Search the records below for "coordinates" and copy every line it turns up in.

=-=-=-=-=

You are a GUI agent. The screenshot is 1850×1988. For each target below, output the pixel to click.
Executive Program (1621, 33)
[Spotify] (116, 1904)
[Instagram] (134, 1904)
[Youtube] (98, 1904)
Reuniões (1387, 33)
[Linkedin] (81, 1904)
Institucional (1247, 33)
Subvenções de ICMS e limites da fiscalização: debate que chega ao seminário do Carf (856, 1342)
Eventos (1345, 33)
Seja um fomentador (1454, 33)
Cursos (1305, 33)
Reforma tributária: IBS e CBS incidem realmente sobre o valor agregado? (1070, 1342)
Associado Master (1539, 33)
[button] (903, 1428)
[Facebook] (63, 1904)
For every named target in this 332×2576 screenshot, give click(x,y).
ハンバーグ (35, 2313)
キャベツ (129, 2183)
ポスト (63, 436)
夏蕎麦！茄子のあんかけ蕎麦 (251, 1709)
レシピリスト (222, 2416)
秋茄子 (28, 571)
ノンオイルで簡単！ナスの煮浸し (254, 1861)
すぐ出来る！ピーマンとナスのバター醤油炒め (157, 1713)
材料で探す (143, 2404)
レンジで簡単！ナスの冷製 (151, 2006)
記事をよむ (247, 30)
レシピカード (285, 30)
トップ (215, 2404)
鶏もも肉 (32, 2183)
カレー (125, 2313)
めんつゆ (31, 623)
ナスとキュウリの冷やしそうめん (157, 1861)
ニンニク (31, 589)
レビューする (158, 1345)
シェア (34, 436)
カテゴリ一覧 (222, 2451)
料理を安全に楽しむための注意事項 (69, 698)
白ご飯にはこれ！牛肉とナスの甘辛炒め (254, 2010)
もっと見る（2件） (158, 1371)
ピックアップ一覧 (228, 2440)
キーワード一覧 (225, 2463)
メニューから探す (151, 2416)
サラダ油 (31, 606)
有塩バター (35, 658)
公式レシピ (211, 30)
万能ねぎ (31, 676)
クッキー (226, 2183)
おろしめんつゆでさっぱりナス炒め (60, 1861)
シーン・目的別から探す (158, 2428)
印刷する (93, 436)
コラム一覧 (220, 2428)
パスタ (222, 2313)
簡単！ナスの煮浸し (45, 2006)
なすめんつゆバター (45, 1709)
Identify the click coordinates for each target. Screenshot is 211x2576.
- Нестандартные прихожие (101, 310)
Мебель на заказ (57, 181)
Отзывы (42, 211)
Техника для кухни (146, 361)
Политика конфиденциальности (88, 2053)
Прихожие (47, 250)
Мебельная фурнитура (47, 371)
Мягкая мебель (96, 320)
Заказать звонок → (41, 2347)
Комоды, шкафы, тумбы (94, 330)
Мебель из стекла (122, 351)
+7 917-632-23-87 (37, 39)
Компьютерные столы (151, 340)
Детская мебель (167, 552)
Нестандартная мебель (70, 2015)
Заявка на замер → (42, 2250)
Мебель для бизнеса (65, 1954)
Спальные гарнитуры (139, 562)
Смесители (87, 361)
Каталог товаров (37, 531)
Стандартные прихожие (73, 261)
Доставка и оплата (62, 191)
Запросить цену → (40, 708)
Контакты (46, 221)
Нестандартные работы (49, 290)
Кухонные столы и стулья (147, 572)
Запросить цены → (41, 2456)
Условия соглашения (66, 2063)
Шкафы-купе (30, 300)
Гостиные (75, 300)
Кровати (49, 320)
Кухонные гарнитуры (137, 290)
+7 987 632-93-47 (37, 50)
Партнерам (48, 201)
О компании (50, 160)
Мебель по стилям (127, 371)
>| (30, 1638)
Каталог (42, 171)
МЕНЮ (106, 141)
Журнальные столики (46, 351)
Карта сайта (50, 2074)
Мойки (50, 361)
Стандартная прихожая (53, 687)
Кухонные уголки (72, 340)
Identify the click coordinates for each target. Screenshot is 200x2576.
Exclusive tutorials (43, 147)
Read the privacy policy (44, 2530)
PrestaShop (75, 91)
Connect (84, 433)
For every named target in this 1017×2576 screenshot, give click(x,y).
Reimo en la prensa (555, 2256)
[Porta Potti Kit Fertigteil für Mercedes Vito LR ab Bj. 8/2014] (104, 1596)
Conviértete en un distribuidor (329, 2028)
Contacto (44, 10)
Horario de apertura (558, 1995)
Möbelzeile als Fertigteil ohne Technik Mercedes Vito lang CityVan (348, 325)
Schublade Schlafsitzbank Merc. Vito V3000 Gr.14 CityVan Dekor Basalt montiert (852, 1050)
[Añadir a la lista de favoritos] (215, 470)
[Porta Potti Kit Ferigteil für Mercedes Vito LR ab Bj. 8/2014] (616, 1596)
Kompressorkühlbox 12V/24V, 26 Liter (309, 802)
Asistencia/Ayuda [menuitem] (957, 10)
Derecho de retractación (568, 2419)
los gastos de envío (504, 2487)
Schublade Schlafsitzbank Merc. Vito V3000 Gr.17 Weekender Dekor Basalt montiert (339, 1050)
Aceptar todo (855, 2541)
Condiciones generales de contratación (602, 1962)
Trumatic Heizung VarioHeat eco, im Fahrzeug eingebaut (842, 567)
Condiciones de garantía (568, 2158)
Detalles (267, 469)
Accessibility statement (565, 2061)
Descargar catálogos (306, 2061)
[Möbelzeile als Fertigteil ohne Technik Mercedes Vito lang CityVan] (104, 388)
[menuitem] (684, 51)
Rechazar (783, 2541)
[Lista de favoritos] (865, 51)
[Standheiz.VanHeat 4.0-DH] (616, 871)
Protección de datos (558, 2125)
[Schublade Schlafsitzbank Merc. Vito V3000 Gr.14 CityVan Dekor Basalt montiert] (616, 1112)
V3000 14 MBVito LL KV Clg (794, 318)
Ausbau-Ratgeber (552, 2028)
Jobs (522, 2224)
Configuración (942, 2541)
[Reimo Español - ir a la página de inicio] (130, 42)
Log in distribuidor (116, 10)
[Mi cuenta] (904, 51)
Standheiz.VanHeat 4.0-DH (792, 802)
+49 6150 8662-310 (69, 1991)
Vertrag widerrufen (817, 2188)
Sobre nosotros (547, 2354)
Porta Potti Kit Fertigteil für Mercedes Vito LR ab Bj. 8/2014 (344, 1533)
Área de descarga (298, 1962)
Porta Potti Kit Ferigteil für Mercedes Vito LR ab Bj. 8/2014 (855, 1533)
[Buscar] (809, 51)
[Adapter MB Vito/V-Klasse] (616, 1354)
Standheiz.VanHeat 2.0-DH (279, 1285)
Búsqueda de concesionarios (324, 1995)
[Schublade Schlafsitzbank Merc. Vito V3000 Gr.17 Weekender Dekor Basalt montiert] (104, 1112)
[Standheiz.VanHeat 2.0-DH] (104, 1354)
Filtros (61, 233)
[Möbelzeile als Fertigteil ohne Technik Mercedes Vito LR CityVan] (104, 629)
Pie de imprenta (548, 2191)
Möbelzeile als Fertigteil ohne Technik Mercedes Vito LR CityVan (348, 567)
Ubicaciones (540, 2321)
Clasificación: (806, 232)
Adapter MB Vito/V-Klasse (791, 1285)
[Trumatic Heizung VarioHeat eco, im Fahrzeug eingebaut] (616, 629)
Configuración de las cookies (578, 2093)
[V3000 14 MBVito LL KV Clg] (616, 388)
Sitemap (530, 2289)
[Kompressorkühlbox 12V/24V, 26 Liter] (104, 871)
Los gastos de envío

=-=-=-=-=

EXPECTED OUTPUT:
Identify the click coordinates for each target. Screenshot is 211x2576.
Identify the click coordinates for each target. Screenshot is 200x2576.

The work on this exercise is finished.